◆ Requirements:
(A) Print the passage from the piece on women's political representation from "Some people don't" up to and including "their voting rights.".
(B) Answer these questions using the piece on women's political representation:
(i) What is the country's world rank for women's political representation?
(ii) How many women's organizations make up the HERvotes coalition?
(iii) Lisa Maatz is the top policy advisor for which organization?
BEGIN Source passage
Our country's rank for women's political representation, 78th in the world, is dropping and the gender gap in political ambition is growing with obvious ill effects for women's health, economics, education and work. This is pathetic and embarrassing. What was worse last week: The silencing of women in a public discourse about their own health and bodies or the arrogance and entitlement that made these men (and a few women) think they could get away with it. "Men Rule: The Continued Under-Representation of Women in U.S. Politics" is the name of a just-completed American University study on gender in U.S. politics and government that shows the political ambition gap between genders getting wider.

Some people don't see what the big deal is. But others understand why it's important and shocking and women, and their male allies, are coalescing in unprecedented ways to address the enormous gender imbalance in our government and the now glaringly obvious fact that the imbalance does us all -- particularly women, who make up more than half of the population -- a huge disservice. HERVotes, The 2012 Project and Women Unite March on Washington are three prime examples of women uniting to educate and mobilize voters. This response to destructive gender imbalances in power may be the only good and lasting result of what is a genuinely surreal Republican presidential nomination race. That party is poised to nominate a man who is the self-appointed, sweater-vested poster boy for complementarianism.

Three things have to happen. Women, and men who get it, have to:
  1. Use their voting rights.
  2. Run for office.
  3. Be visible and loud.


HERvotes is a coalition of 51 women's organizations focused on Heath, Economic and Rights for Women. The politicization of basic women's health issues and the threats to women's fundamental right to privacy has catalyzed this non-partisan response mobilizing women to recognize the risk to 12 major advances that affect their daily lives. The list of coalition members comprehensively covers the full array of issues that impact women. If you aren't clear on what the threats to rights you take for granted might be -- because you are busy, tired, trying to feed your family, stressed about work, taking care of your parents -- take five minutes to consider the fact that we are actually debating whether or not women should have access to birth control or maybe why your name change at marriage might make it difficult or impossible for you to vote because of targeted voter id requirements that don't affect men. Women make up the bulk of low-wage earners, are heads of households and are literally sick and tired of not having access to basic health and child care. "At the end of the day, the best way we can speak out is to vote," explains Lisa Maatz, the top policy advisor for the American Association of University Women which recently launched the "It's My Vote. I Will Be Heard." Campaign.
END Source passage
BEGIN Provided data
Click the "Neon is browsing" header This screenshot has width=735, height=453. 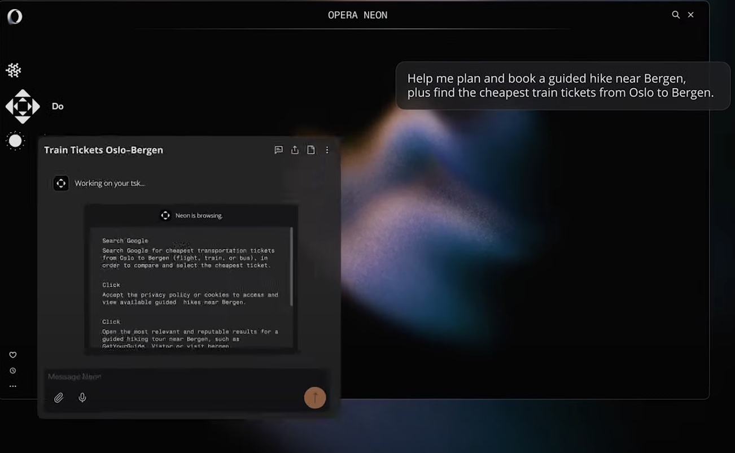(x=191, y=215)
END Provided data
◆ The solutions:
(A)
Some people don't see what the big deal is. But others understand why it's important and shocking and women, and their male allies, are coalescing in unprecedented ways to address the enormous gender imbalance in our government and the now glaringly obvious fact that the imbalance does us all -- particularly women, who make up more than half of the population -- a huge disservice. HERVotes, The 2012 Project and Women Unite March on Washington are three prime examples of women uniting to educate and mobilize voters. This response to destructive gender imbalances in power may be the only good and lasting result of what is a genuinely surreal Republican presidential nomination race. That party is poised to nominate a man who is the self-appointed, sweater-vested poster boy for complementarianism.

Three things have to happen. Women, and men who get it, have to:
  1. Use their voting rights.

(B)
(i) 78th
(ii) 51
(iii) The American Association of University Women